◆メディア:OVA | ◆放映年月日:1988年3月1日 |
◆話数:全1話 | ◆監督:高橋良輔 |
◆キャラクターデザイン:塩山紀生 | ◆メカニックデザイン:大河原邦男 |
百年戦争末期。ヨラン・ペールゼン大佐が創設した特殊部隊、通称「レッドショルダー」に配属されたキリコは、配属早々、共食いと呼ばれる生死をかけた入隊試験に挑まされる。ともに試験を受けるバージル・カースンを助けつつ、グレゴルー・ガロッシュ、ムーザ・メリメ、バイマン・ハガードらの容赦ない攻撃を退けたキリコは、無事に隊員として認められるのであった。
何と言ってもペールゼンの異能生存体(キリコ)にかける執念が本作の原動力。ペールゼンの存在はシリーズの屋台骨ともなる非常に重要なファクターなので、その行動理念はぜひとも理解しておきたい。また、再登場となるグレゴルーたちとキリコの乾いた友情に憧れるストイックなファンも多いはず。『ザ・ラストレッドショルダー』では描かれなかった彼らの人間関係を埋めてくれる。さらには、有能な将官でありながら、異能生存体を否定することしかできず、しかもそれを果たせないリーマンの通常人としての悲哀も感情移入の対象だろう。

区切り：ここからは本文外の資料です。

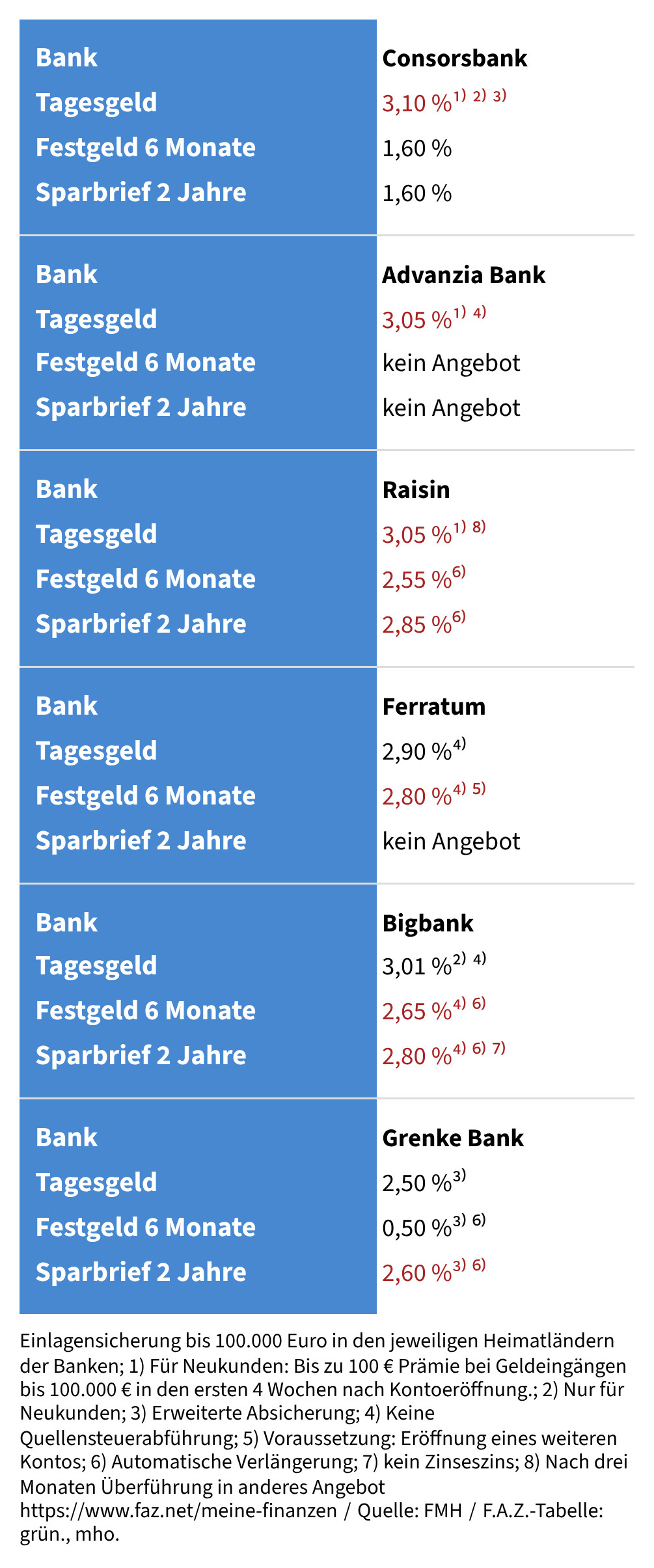
Task: Click Raisin's 2,85 % Sparbrief rate
Action: click(417, 625)
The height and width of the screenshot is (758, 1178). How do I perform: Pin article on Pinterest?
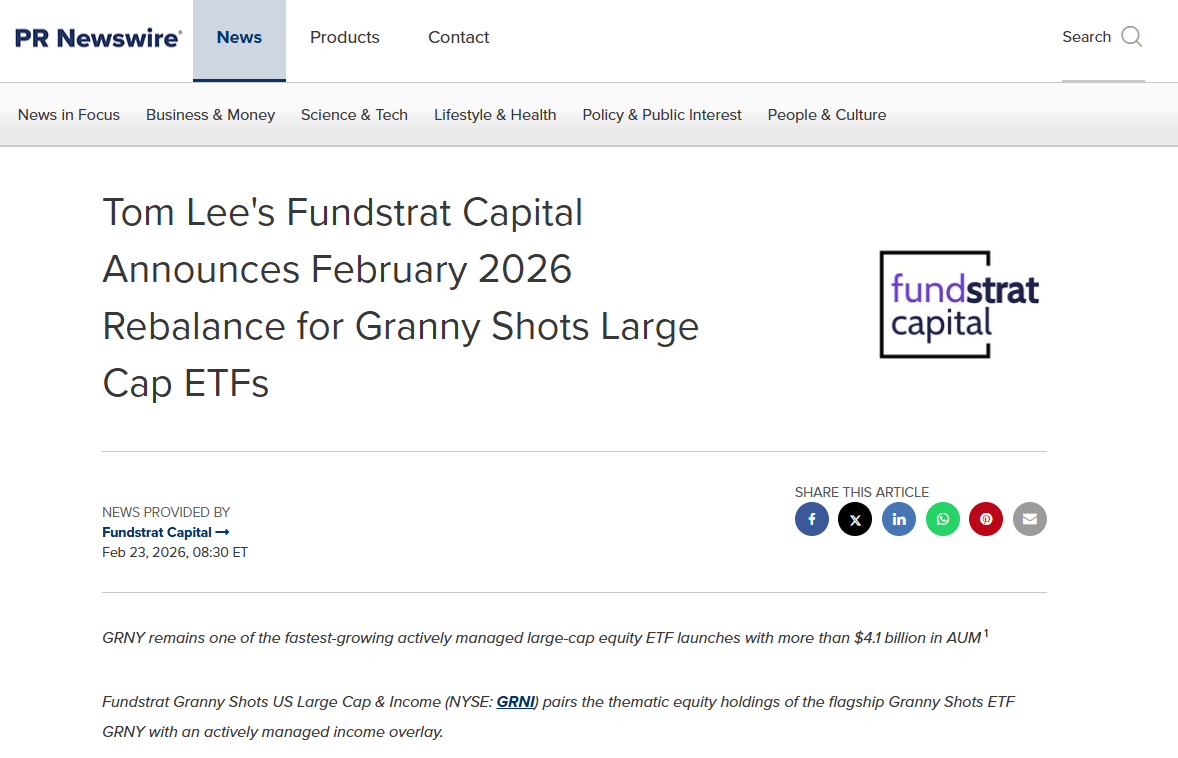pos(986,519)
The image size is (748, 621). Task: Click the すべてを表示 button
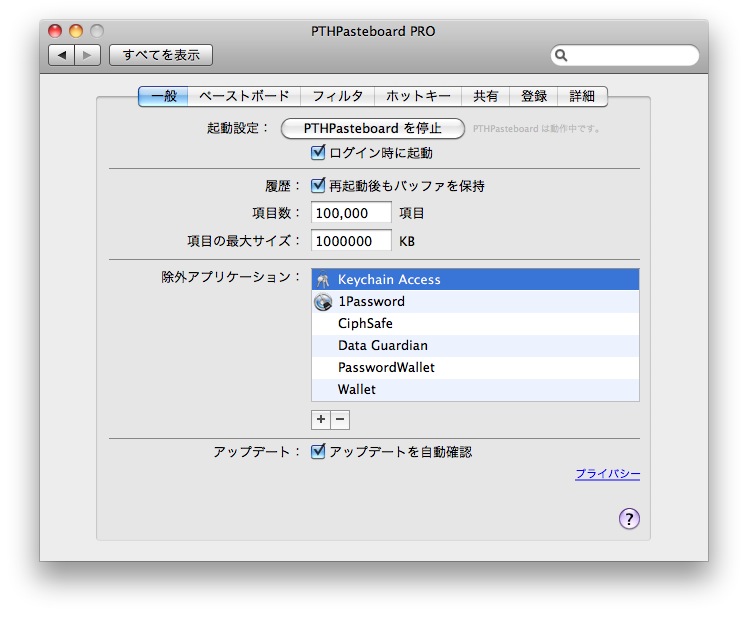[161, 55]
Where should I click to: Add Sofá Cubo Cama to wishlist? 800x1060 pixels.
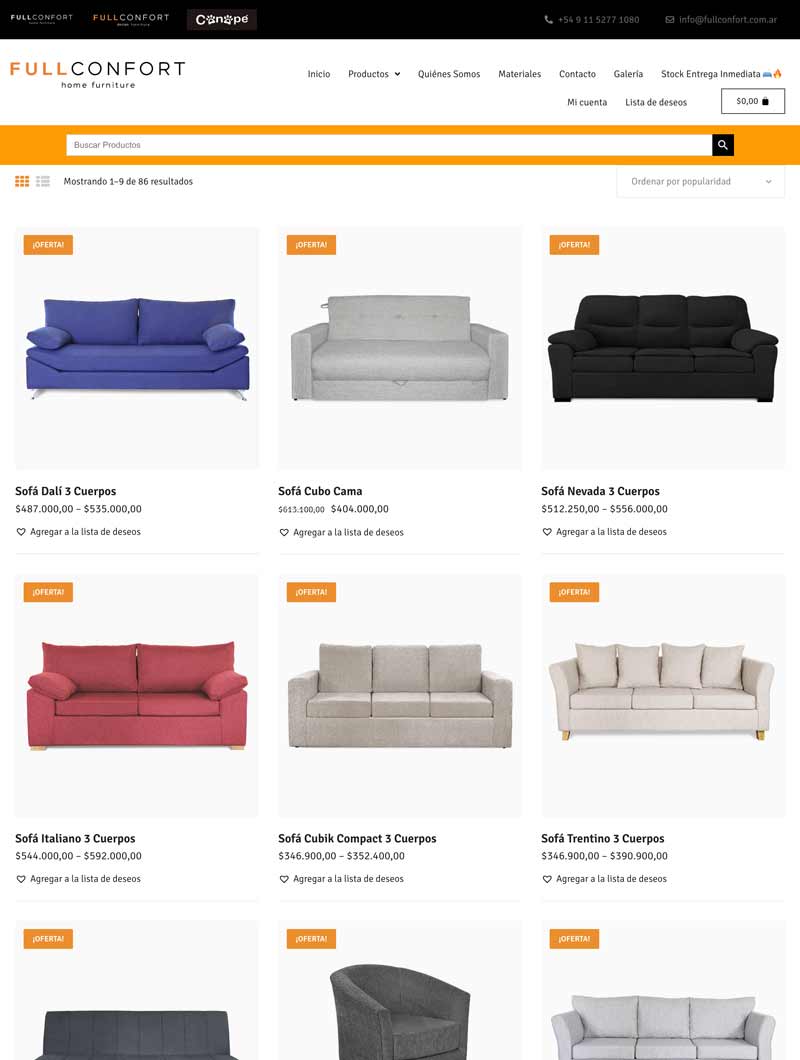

正式名称はメルキア戦略機甲兵団特殊任務班X-1(この他いくつかの呼称が確認されている)。ヨラン・ペールゼン大佐によって創設された部隊で、使用するATの肩が赤く塗られていたことから「レッドショルダー」と呼ばれることになった。隊員の練度が極めて高いエリート部隊であったが、惑星サンサでの虐殺行為が発覚し、「吸血部隊」として恐れられるようになった。ペールゼンの失脚により、百年戦争の終結とともに解体されている。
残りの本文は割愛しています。